Its characteristics are:

  • Powerful and flexible data collection: Automatic discovery, falcon-agent, SNMP, active user push, user-defined plug-in, opentsdb data model like (timestamp, endpoint, metric, key-value tags)
  • Horizontal expansion: Collects data, determines alarms, stores and queries historical data for hundreds of millions of times in each period
  • Efficient alarm policy management: Efficient Portal, policy templates, template inheritance and overwriting, multiple alarm modes, and callback invocation
  • Humanized alarm Settings include maximum alarm count, alarm severity, alarm recovery notification, alarm suspension, different thresholds in different time periods, and maintenance period
  • Efficient GRAPH component: reporting, archiving, and storing 2 million metric metrics on a single machine (1 minute cycle)
  • Efficient query component for historical data: RrdTool’s data archiving strategy returns hundreds of metrics for a year’s historical data in seconds
  • Dashboard: multi-dimensional data display, user-defined Screen
  • High availability: the whole system has no core single point, easy operation and maintenance, easy deployment, and horizontal expansion
  • Development language: Backend of the entire system, all written in Golang, portal and Dashboard written in Python.

16. Icinga

Icinga was originally a branch of Nagios. Icinga 2 is subtracted and provides distributed monitoring and multithreading frameworks that Nagios or Icinga 1 do not have. You can migrate from Nagios to Icinga 1 and then Icinga 2.

Like Nagios, Icinga can be used on almost any device, and works best with SNMP, custom plug-ins, and extensions.

Icinga provides a global monitoring and warning framework, just different from Nagios on the Web UI.

Icinga has a variety of Web UIs, and the main difference with Nagios is configuration, which users can do through the Web UI, eliminating troublesome configuration documents. This is a major benefit for those who manage configuration outside of the command line.

Icinga incorporates several mapping and monitoring kits (PNP4Nagios, inGraph and Graphite), which are absolutely reliable for visualization. Icinga also has extended reporting capabilities.

17. Ntop

The Ntop project, also known as Ntopng, has been in development on and off for a decade. It is a top network traffic monitoring tool, the Web graphical user interface is simple and smooth. It’s written in C and completely independent, and you just run the configuration to monitor a single process for a particular network interface, and that’s it.

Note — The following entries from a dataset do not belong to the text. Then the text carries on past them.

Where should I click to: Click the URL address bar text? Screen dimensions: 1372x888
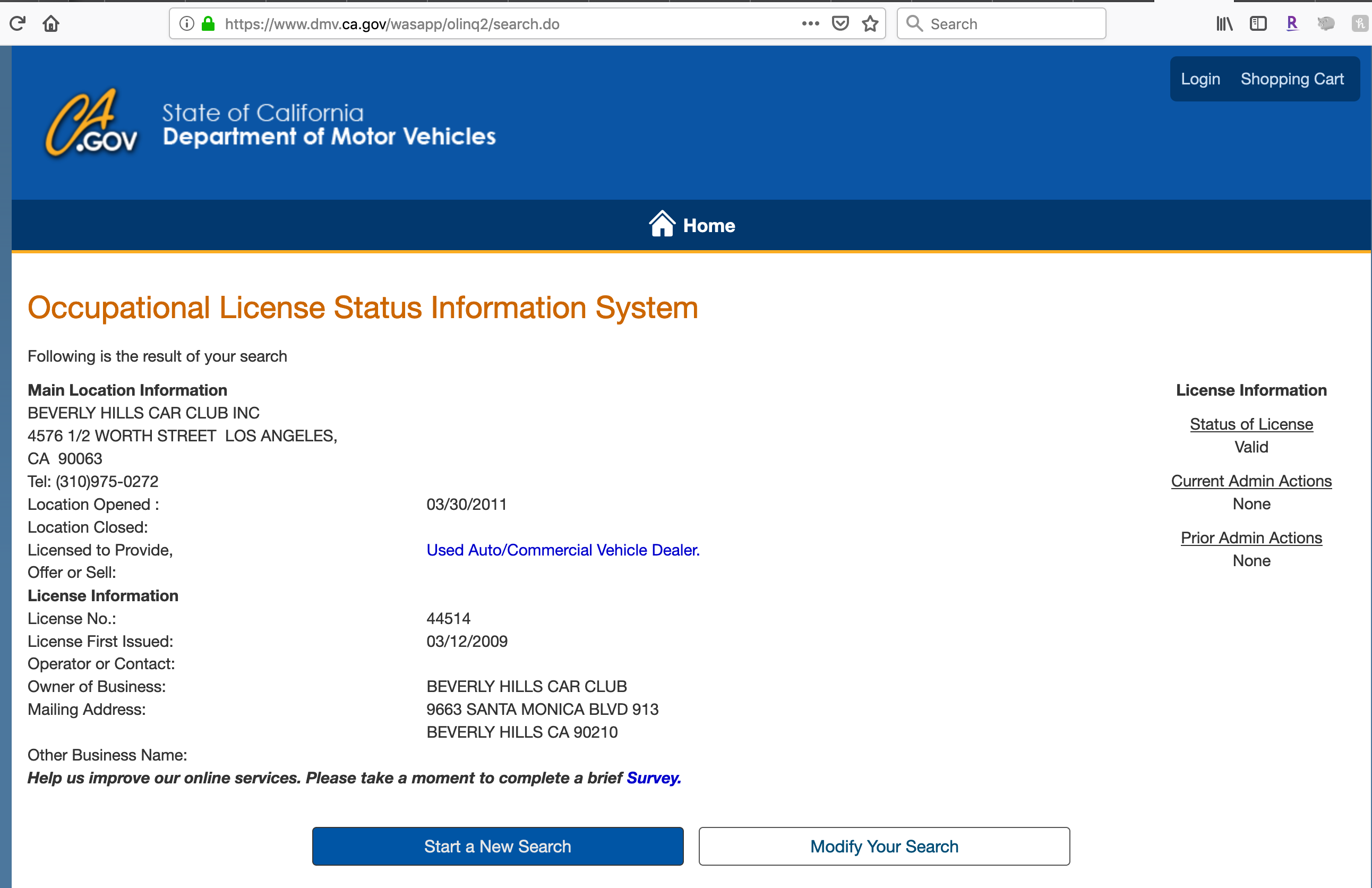point(392,24)
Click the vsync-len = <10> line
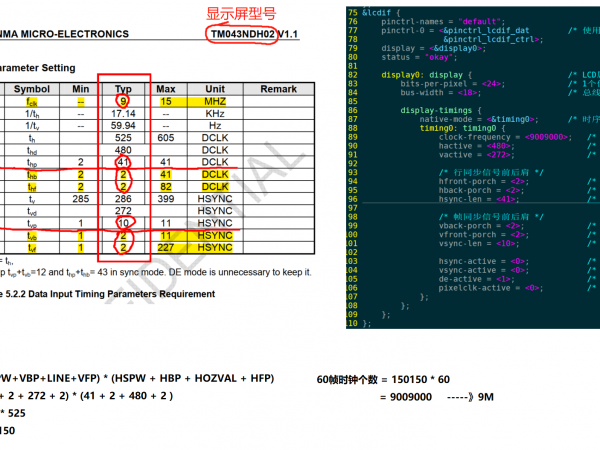 tap(478, 243)
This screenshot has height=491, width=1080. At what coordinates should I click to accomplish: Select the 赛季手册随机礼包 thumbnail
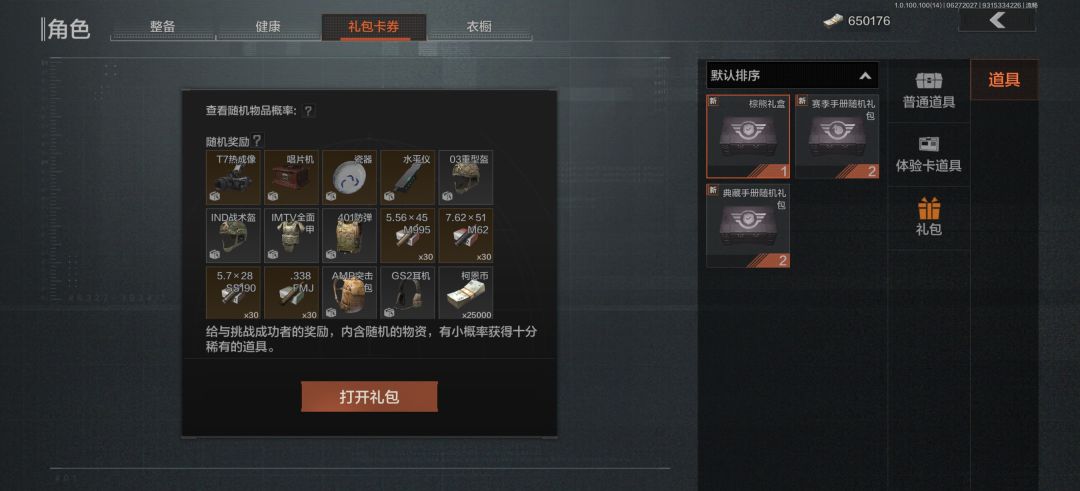(x=837, y=136)
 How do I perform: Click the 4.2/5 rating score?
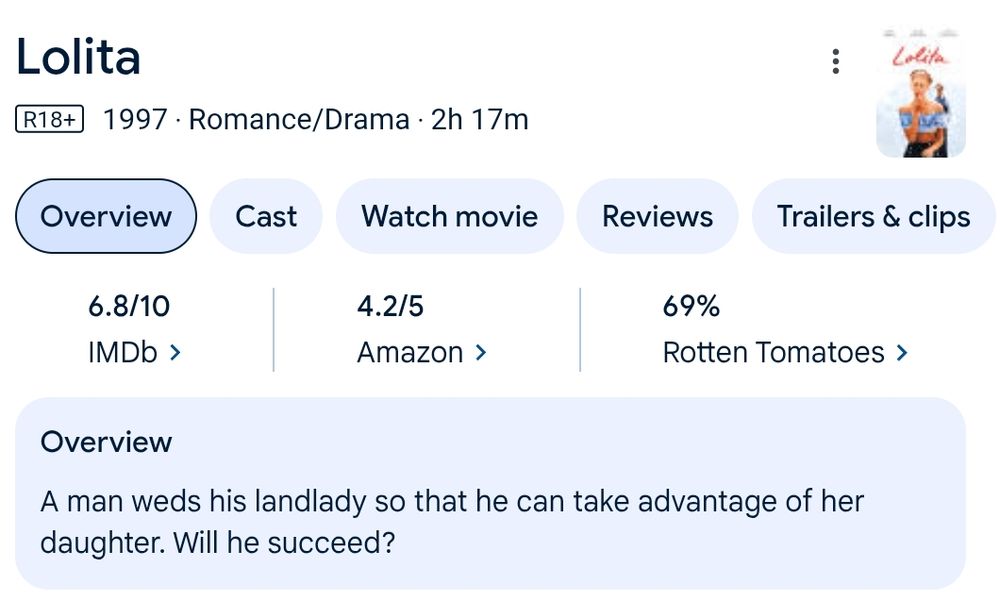pos(390,306)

Ntop provides easy-to-understand graphs and tables showing current and past network traffic, including protocols, sources, destinations, and histories of specific transactions, and even hosts at both ends. In addition, you’ll find extensive network utilization charts, real-time maps and trends, as well as plug-in frameworks for various add-ons such as NetFlow and sFlow. There is even a dedicated hardware monitor, Nbox, embedded in Ntop.

Ntop even uses the lightweight Lua API framework to support extensions through the scripting language. Ntop can also store host data in RRD files to support persistent data collection.

The most convenient use of Ntop is for field flow checks. When you notice that one of your Cacti PHP Weathermaps suddenly shows a red set of web links, that means the links are over 85% utilized, but you don’t know why. By switching to the Ntopng program to monitor that network segment, you can view the report of the highest traffic consumer per minute and immediately know which host is hogging traffic.

That visibility is priceless, and it’s easy to get. Essentially, you can run Ntopng on any port configured at the switch level to monitor any port or VLAN.